Le livre est d’ailleurs assez confus, encombré de scènes parasites et de tableaux de mœurs qui ralentissent l’action. Par endroits, le style est déjà parfait. Voici la scène de la mort de sa mère.


Un matin, elle décida de mener Pierre chez le curé, en espérant un bon conseil. Elle avait sorti sa belle robe, et elle se dépêchait afin que son mari ne se doutât de rien : elle faisait la course en cachette. Tout à coup, elle se sentit le cœur pincé à étouffer ; elle n’eut pas le temps de jeter un cri. Elle ne s’aperçut même pas qu’elle tombait.
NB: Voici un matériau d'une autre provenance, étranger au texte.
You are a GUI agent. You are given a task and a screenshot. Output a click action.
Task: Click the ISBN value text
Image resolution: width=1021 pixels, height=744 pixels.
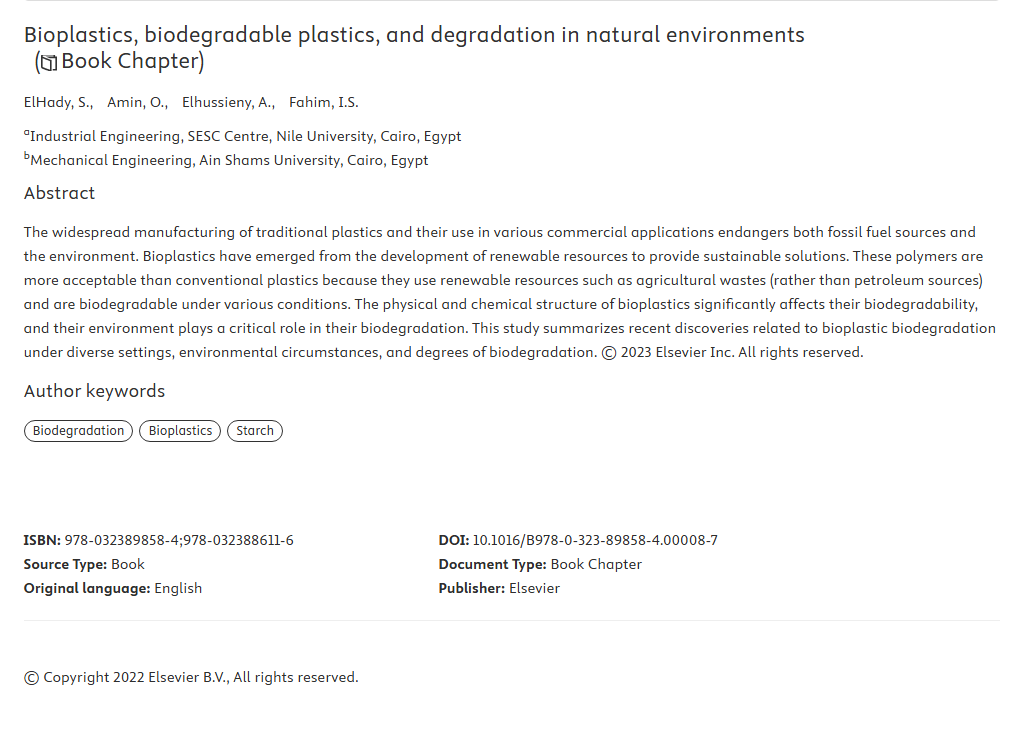pyautogui.click(x=179, y=540)
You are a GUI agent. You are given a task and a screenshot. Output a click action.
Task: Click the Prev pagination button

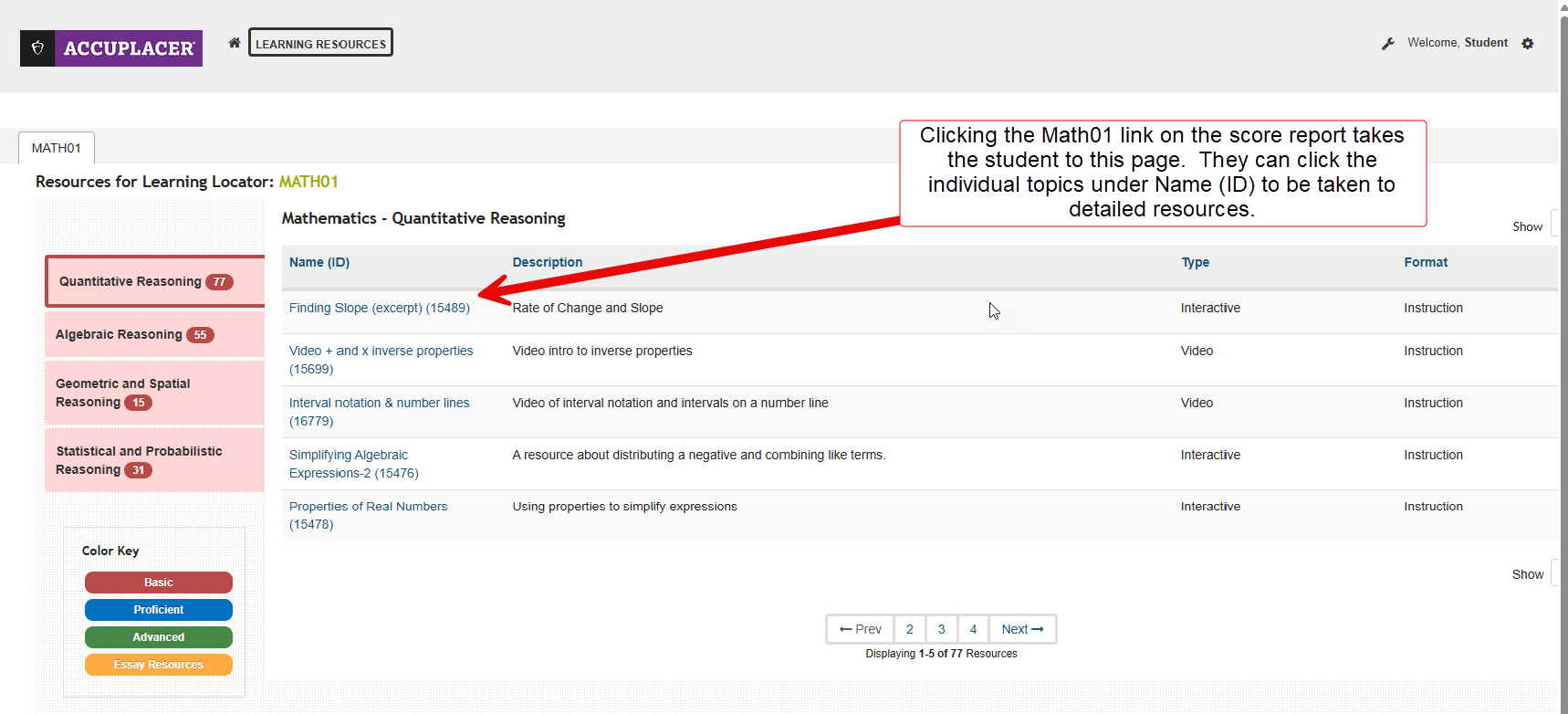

On la trouva la tête sur le carreau devant l’armoire ouverte ; elle était tombée en avant, comme les bêtes écrasées d’un coup de talon sur la nuque. Elle avait les yeux à demi ouverts, encore pleins de vie, et le visage un peu contracté, comme si sa mort la contrariait seulement pour les autres ; elle semblait supplier qu’on ne la grondât pas, et elle avait un air de préoccupation inexprimable, qui faisait mal.


Ce morceau fait penser à Tchekov, à Gorki. Le rapprochement s’impose plus fortement encore quand on vient à lire l’épisode principal du roman, l’histoire des amours de Pierre (le prête-nom de Tozzi) avec une paysanne coquette et perverse, Gisèle, sa camarade d’enfance. C’est elle que le petit Pierre adore « les yeux fermés. » Navrante comédie, qui finit dans un bouge. Alors seulement, le malheureux s’éveille de son rêve. « Quand il revint à lui, de l’espèce de vertige qui l’avait abattu aux pieds de son amie, il voyait clair. Il n’aimait plus. »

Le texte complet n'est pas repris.